第33話 幼なじみの涙

 こぶしを出したのは、ほぼ同時だった。


 突き出した拳は、突き出された拳は、まるでクロスカウンターのように互いの頬に突き刺さった。


「……!」

「っ!」


 思わずよろめいて、近くの机に手をつく。


 まさか秋人あきとのパンチがここまで威力があるとは。普段あんなに温厚だというのに。


 口の中にじんわりと広がる、刺激、痛み、鉄の味。いろんなものとまとめて、俺はそれを飲み込む。

 俺の拳がきいたのか、向こうも壁に寄りかかっていた。くちもとからは糸のような赤いすじが垂れている。


「久しぶりだね、こんな風にケンカするの」

「ああ、いつ以来だろうな」


 ほぼ同じタイミングで、小さく笑う。きっと秋人も昔を思い出しているのだろう。


 懐かしいな。

 そんなことを頭の片隅で感じながら、俺は再び秋人へと近づく。


 殴り、殴られる。
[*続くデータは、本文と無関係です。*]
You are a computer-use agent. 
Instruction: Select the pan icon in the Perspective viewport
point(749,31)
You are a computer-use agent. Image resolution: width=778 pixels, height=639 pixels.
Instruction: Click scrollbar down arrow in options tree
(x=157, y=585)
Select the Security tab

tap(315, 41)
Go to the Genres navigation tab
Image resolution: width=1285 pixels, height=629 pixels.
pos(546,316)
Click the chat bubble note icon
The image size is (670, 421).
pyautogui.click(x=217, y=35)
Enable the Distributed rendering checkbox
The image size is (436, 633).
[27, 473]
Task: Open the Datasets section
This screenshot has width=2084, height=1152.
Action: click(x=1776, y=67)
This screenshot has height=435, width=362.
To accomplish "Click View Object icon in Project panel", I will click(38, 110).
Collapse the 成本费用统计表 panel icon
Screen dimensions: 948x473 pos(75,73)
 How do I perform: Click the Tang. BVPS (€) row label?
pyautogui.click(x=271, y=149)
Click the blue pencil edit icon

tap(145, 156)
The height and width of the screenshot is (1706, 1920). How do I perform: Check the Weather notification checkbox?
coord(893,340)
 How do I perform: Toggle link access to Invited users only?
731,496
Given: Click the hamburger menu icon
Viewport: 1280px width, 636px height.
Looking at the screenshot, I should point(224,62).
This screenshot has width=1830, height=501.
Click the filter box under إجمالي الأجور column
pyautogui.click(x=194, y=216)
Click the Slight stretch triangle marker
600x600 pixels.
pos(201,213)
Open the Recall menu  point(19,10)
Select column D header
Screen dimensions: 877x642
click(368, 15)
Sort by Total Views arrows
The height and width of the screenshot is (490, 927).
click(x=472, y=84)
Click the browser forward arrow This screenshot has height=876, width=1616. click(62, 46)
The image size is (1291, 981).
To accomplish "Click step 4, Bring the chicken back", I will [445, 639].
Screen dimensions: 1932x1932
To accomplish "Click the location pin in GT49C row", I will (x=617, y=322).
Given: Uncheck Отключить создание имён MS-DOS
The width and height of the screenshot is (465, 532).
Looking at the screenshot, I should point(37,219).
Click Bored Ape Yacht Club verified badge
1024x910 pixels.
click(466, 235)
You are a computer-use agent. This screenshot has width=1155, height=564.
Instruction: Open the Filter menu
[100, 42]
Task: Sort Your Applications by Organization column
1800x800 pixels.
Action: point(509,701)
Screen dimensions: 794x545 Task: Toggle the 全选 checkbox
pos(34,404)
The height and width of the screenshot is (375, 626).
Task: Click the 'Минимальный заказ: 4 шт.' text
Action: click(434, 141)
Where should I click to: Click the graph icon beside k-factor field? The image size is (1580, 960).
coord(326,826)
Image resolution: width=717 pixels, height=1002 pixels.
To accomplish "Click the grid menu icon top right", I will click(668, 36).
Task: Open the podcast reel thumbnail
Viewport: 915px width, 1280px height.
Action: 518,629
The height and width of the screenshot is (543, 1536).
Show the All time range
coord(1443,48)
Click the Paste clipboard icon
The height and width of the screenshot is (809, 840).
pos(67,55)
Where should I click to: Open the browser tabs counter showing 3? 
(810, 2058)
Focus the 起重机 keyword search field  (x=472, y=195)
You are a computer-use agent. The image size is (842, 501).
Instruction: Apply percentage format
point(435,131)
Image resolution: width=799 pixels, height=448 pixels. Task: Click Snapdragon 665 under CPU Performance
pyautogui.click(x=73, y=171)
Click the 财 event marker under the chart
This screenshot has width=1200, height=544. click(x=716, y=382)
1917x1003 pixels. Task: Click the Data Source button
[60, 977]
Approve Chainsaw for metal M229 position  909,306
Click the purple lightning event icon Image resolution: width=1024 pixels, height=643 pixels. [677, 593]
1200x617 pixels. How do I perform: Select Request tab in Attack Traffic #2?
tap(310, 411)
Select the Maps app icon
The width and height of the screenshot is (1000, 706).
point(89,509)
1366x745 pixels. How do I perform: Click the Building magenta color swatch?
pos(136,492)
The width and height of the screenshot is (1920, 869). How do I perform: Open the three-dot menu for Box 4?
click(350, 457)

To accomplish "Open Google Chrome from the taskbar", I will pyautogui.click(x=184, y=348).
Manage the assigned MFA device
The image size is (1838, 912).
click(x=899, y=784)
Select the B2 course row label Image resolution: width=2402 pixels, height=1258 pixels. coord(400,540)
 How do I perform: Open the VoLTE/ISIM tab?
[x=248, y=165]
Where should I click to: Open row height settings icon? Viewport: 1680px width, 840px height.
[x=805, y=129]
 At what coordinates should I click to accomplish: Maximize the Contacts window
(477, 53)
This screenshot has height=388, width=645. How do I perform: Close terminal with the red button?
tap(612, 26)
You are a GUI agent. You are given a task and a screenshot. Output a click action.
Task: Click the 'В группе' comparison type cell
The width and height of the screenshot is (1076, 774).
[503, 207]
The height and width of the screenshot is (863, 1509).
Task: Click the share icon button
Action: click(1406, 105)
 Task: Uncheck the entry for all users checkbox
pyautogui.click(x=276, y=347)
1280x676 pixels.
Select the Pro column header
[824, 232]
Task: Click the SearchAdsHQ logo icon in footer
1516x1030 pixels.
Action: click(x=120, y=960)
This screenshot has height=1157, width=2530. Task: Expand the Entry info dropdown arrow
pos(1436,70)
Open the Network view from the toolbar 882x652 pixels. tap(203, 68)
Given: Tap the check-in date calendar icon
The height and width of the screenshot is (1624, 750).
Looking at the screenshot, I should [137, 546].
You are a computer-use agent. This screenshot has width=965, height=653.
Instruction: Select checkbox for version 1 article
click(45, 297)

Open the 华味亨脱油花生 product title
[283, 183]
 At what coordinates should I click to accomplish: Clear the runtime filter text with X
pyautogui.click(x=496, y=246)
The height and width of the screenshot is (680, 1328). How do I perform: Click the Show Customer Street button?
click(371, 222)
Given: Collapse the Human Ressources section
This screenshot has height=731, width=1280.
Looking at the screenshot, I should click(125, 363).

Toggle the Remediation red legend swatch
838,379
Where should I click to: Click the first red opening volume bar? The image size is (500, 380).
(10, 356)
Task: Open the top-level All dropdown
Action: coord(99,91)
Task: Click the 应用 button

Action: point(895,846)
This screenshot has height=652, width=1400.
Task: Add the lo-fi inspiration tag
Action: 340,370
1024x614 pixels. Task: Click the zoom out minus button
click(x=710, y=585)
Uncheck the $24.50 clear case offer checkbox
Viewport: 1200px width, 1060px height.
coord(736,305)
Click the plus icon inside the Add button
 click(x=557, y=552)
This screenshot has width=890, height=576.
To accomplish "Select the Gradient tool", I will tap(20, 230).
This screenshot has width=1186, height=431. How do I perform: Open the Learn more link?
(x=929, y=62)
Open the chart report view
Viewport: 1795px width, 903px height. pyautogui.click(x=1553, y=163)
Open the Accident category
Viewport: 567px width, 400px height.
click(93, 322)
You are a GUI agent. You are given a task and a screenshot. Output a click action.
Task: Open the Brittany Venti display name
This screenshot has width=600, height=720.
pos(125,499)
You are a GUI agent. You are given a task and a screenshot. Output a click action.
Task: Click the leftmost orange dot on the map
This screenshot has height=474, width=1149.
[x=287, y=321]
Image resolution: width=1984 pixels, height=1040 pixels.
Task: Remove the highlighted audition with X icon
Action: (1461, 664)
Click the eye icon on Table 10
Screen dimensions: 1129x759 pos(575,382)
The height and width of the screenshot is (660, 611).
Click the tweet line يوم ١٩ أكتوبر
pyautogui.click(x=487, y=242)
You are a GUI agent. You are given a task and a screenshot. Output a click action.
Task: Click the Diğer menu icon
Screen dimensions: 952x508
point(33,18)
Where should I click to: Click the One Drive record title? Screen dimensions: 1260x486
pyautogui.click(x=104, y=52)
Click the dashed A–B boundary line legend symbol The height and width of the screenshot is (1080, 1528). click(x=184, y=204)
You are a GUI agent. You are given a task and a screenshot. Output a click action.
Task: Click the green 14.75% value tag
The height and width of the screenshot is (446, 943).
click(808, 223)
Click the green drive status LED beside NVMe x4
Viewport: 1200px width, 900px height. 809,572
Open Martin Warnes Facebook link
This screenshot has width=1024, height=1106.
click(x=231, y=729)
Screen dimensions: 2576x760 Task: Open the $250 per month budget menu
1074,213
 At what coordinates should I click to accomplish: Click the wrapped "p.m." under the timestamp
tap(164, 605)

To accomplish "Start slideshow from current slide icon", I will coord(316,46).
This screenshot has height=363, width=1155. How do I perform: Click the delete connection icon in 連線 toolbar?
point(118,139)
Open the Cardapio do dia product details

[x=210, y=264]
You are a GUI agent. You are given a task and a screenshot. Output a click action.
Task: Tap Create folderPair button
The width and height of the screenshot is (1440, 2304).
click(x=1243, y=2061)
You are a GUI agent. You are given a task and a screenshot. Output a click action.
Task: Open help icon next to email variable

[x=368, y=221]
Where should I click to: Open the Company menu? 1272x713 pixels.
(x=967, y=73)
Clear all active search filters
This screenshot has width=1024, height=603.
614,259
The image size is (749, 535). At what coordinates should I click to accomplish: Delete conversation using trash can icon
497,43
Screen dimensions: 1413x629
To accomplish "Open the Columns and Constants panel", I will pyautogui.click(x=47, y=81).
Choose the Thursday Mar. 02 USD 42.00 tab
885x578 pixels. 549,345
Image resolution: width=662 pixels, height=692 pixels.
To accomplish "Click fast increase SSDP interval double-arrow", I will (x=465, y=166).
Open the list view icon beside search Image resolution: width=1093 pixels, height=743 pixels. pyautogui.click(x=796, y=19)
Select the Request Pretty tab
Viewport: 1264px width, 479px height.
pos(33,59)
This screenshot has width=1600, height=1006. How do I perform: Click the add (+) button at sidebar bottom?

顔だけでなく、腹も肩も。


 何発も、何発も。


 ある程度殴り合いを続けると、俺たちは一旦距離をとった。


「……」

「……」


 こんなことをしてなんになるのか。なにが変わるというのか。

 なんの解決にもならない。こうしてケンカしたからといって、事態が好転するわけではない。


 そんなことは、わかっている。きっと秋人も、わかってる。


 これは儀式ぎしき。お互いが、ケジメをつけるための。


 今度はつかみ合いになる。

 相手の胸ぐらをつかみ、引き寄せる。また殴る。床に倒す。倒される。

 まだ3人で遊んでいた時。みゆきがいないときに俺たちは喧嘩けんかすることがたまにあった。

 こうして、殴り、叩きあうことも。


 勝ち負けが決まったことは、一度もなかった。

 別に互いの実力が拮抗きっこうして、引き分けたとかそういうのではない。


 喧嘩は、いつも終わるのだ。


 彼女の一声によって。


「やめてぇ!」


 丁度ちょうど、俺が何度目かわからない秋人の拳を食らって、床に倒れこんだ時だった。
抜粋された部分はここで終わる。